Task to carry out ::
Using the records below, output the stretch that opens with the line containing "Launch the Crash-Sess" and closes with the line containing "Switch to layout field view icon", exactly and including both lines, with nothing more.

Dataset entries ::
-- Opening Marker --

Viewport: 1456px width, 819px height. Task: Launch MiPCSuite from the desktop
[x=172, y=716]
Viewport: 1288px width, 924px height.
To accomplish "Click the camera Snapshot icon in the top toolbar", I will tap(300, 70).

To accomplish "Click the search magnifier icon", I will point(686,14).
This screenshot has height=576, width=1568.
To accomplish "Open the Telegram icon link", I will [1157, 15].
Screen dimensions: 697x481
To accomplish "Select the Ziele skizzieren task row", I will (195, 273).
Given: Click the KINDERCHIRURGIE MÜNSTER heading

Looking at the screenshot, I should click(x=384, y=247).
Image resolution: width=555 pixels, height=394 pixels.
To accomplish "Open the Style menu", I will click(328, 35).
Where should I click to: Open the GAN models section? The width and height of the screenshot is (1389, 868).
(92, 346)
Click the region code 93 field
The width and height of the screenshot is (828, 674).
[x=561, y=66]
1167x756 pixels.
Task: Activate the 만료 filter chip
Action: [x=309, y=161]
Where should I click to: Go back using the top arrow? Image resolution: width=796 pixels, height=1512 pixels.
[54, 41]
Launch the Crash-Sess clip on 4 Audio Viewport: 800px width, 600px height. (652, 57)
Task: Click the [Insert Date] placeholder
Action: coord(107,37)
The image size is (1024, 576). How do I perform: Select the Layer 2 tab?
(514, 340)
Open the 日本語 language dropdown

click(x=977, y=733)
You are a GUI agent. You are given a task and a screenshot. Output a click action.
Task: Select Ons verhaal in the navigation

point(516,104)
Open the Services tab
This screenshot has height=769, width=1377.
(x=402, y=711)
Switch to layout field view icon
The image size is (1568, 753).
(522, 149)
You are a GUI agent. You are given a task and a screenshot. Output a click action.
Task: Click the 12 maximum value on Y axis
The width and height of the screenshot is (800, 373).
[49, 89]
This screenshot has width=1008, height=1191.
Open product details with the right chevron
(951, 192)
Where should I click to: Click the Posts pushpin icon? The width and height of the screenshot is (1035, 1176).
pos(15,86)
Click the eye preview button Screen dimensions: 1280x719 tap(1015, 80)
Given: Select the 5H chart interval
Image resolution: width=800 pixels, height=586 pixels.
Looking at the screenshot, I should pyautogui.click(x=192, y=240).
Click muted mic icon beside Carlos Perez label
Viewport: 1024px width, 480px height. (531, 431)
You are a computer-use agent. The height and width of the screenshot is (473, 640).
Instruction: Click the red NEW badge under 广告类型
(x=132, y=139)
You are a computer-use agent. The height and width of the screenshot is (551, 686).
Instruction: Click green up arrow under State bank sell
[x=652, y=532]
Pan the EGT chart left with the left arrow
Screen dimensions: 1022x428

-- Closing Marker --

Result of the exercise ::
Launch the Crash-Sess clip on 4 Audio Viewport: 800px width, 600px height. (652, 57)
Task: Click the [Insert Date] placeholder
Action: coord(107,37)
The image size is (1024, 576). How do I perform: Select the Layer 2 tab?
(514, 340)
Open the 日本語 language dropdown

click(x=977, y=733)
You are a GUI agent. You are given a task and a screenshot. Output a click action.
Task: Select Ons verhaal in the navigation

point(516,104)
Open the Services tab
This screenshot has height=769, width=1377.
(x=402, y=711)
Switch to layout field view icon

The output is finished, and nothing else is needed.